Eaton didn't make the Kenton Ridge varsity team as a freshman. Many college coaches doubted whether Eaton could play Division I baseball. Few pro teams were interested in him after his junior season at Miami. The Arizona Diamondbacks drafted him in the 19th round when Eaton expected to go in the top 10 rounds, lighting a fire that still motivates him. That story has been told before.
One story from Eaton’s career that hasn’t been mentioned in almost 11 years, a story he brought up in his speech at the Hollenbeck Bayley Center, centered around his performance as a senior in the 2007 state championship game. It’s a lesson for any young player. On a mound at Cooper Stadium in Columbus, in longtime coach Tom Randall’s final game, Eaton learned how important failure can be.
In an 8-6 loss to Canfield, Eaton walked seven batters and allowed one hit and five earned runs in two innings. It was just his second start of the season. He battled an injury earlier in his senior season but had pitched well in the regional final at Carleton Davidson Stadium. That didn’t carry over to the final game.
“I lost the state championship,” Eaton said. “I couldn’t find the plate. My arm felt like rubber. We had a rain delay. No excuses. But that was failure to me. We didn’t win state. Coach Randall didn’t win state. The guys deserved to win state. It was on my arm, and we didn’t win.”

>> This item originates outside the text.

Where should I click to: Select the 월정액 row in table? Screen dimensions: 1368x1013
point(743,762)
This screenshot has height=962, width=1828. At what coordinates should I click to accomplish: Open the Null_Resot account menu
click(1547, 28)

That bugs him to this day, Eaton said, and helped make him the player he is. He learned a similar lesson in his first big-league at-bat, striking out on four pitches. A 1-for-33 slump following a hot streak early in his career served the same purpose.

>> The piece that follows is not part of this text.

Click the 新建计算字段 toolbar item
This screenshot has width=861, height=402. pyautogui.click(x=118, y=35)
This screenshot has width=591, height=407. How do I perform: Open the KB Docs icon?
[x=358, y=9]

“You have failures throughout your life, some big and some small,” Eaton said, “but you have to fail to have progress.”
Based on the honors he has received from the Springfield/Clark County Baseball Hall of Fame alone, Eaton is far from a failure. That 2007 Kenton Ridge team joined the hall in 2012. Eaton was inducted in 2014.

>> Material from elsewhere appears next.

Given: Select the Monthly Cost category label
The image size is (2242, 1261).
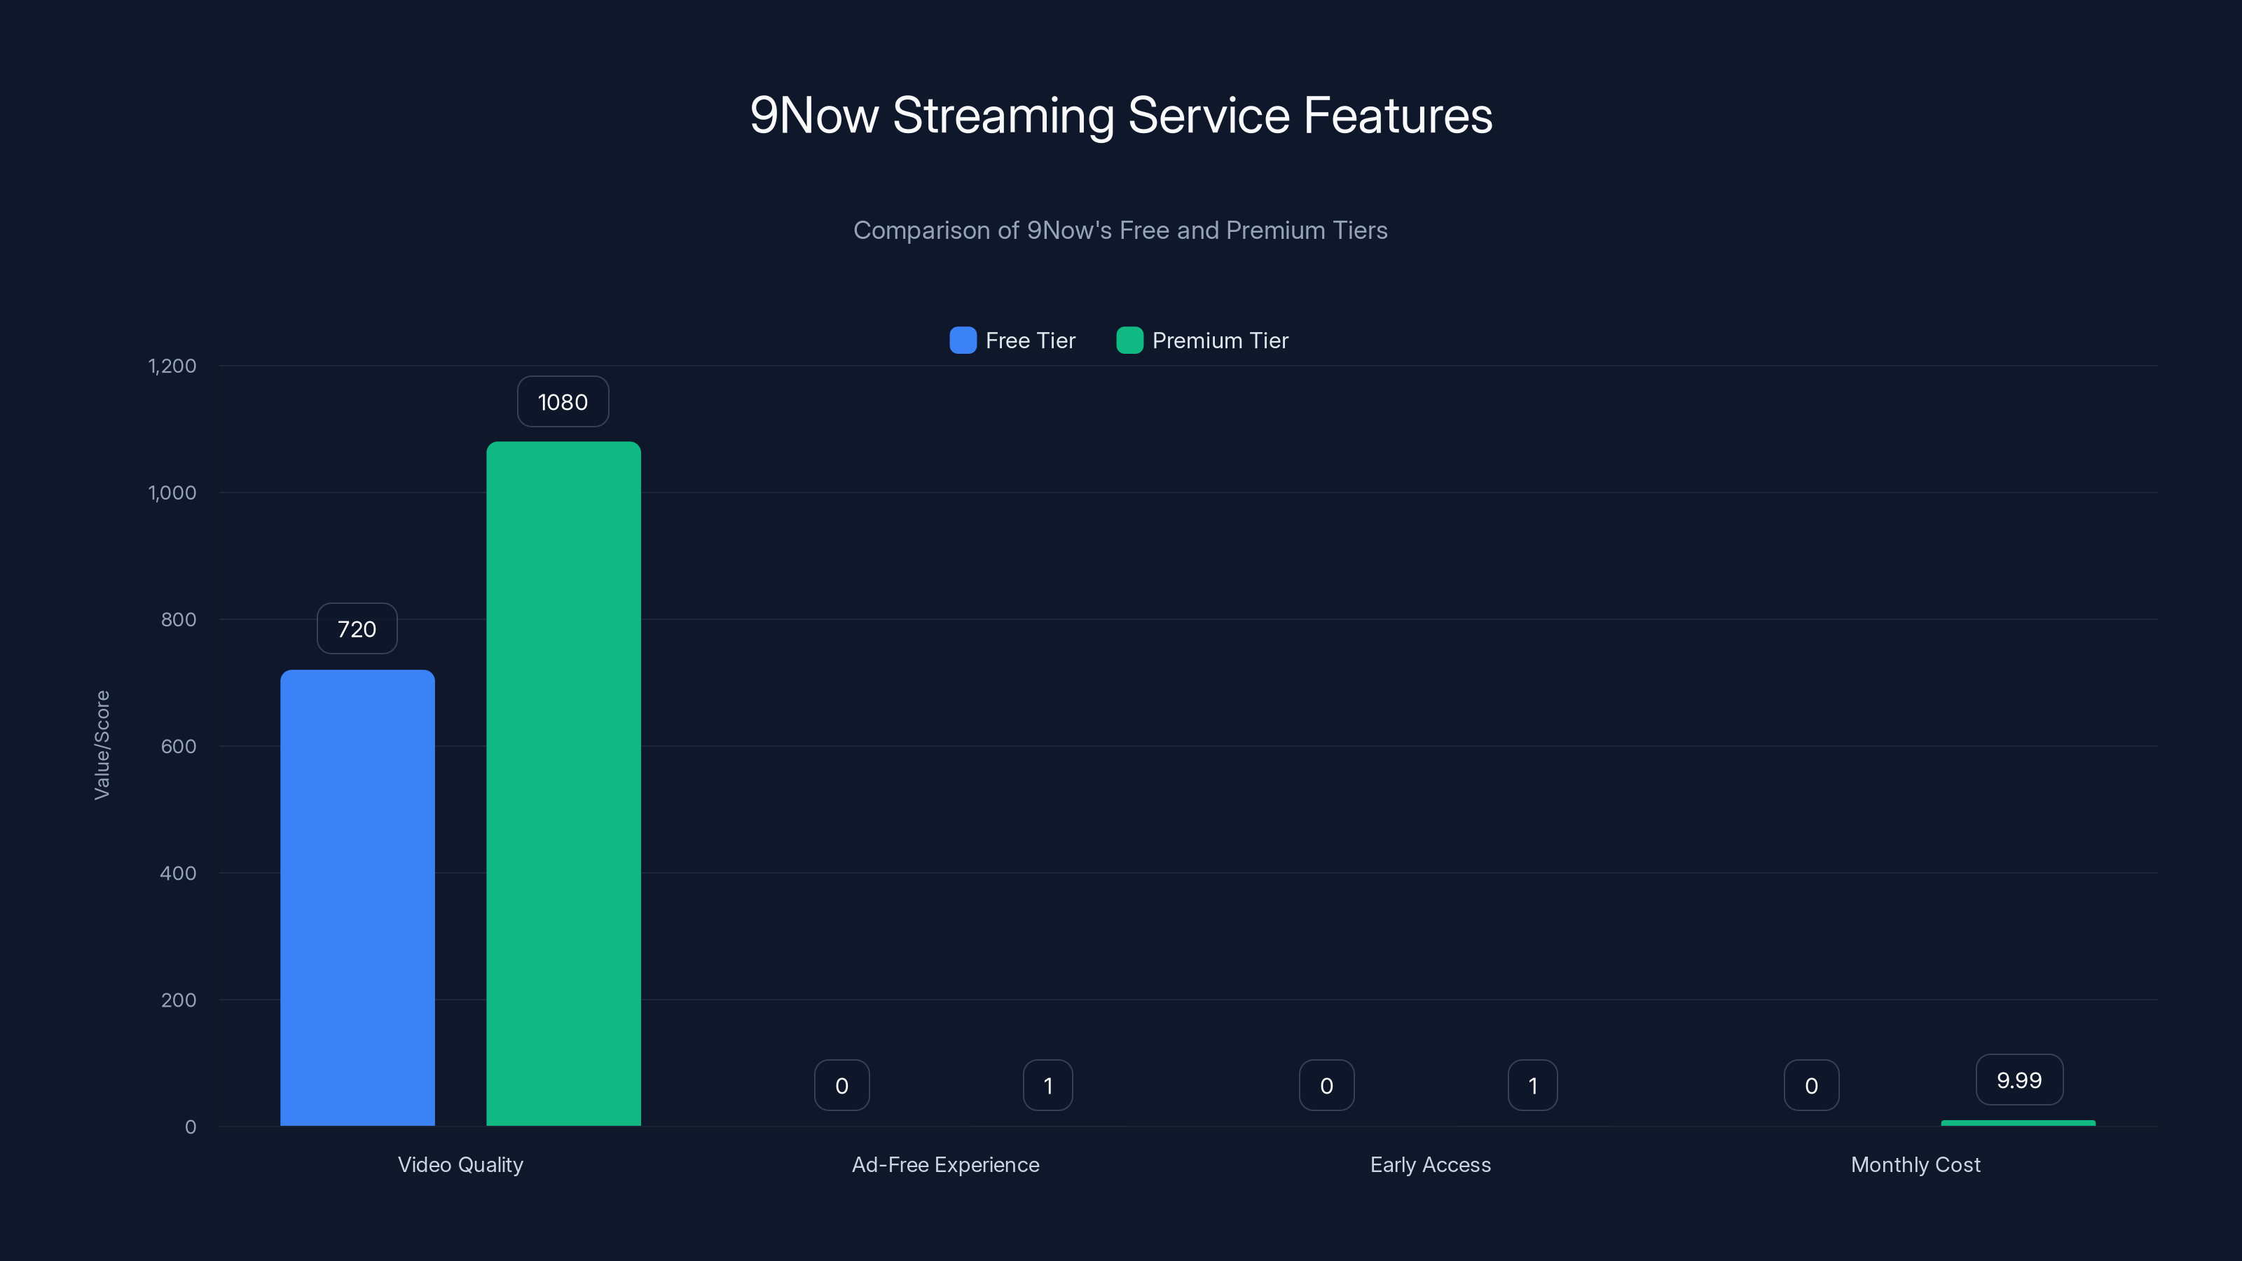Looking at the screenshot, I should [1916, 1164].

The 2008 team, which featured many of the same players from the 2007 team, was inducted on Saturday. The other inductees were: Derek Toadvine, a member of the 2008 Kenton Ridge team who played at Kent State and was drafted by the New York Yankees; Shawnee graduate Jason Leaver, who pitched at the University of Georgia; Northeastern coach Will Nichols, who guided Triad to two state runner-up finishes; and the 1994 Northridge 15-year-old Babe Ruth state champions.
Eaton was the guest speaker Saturday night and fielded questions from the biggest audience to attend the ceremony since the hall of fame was reborn in 2002. Of course, he got questions about the injury he suffered last April in his first season with the Nationals.
Eaton tore his ACL and meniscus and suffered a high ankle sprain lunging for first base to beat a throw. His first season in Washington ended after 23 games. He was hitting .297.
Nationals position players report to spring training in West Palm Beach, Fla., on Feb. 19, and the first full-squad workout is Feb. 21. Eaton has been working out in Michigan, where his wife Katie is from, and plans to head to Florida on Jan. 20 to get ready.
“Everything’s going well,” Eaton said. “Probably the last two weeks I’ve been feeling extremely well — kind of scary well — and it’s been cold. We’ve had some crazy, frigid temperatures. I can only imagine what I’d feel in warmer weather. My knee’s been feeling good in the cold.”
The annual Springfield/Clark County Baseball Hall of Fame banquet tonight. Adam Eaton is the guest speaker. pic.twitter.com/txVCYxrTLx
The rehab process wasn’t easy. Eaton called it a “long, testing time,” but something he hopes makes him stronger. He hopes the year of rest adds longevity to his career.
Eaton has had help along the way. In December, his trainer urged him to talk to former Cincinnati Reds shortstop Zack Cozart, now with the Los Angeles Angels, who suffered a similar injury in 2015, and rebounded to become an All-Star in 2017.
Cozart told Eaton he had the same feelings of doubt during his rehab process. It was exactly what Eaton needed to hear at that moment.
“I hadn’t been feeling all that well,” Eaton said, “and he made me feel so much better.”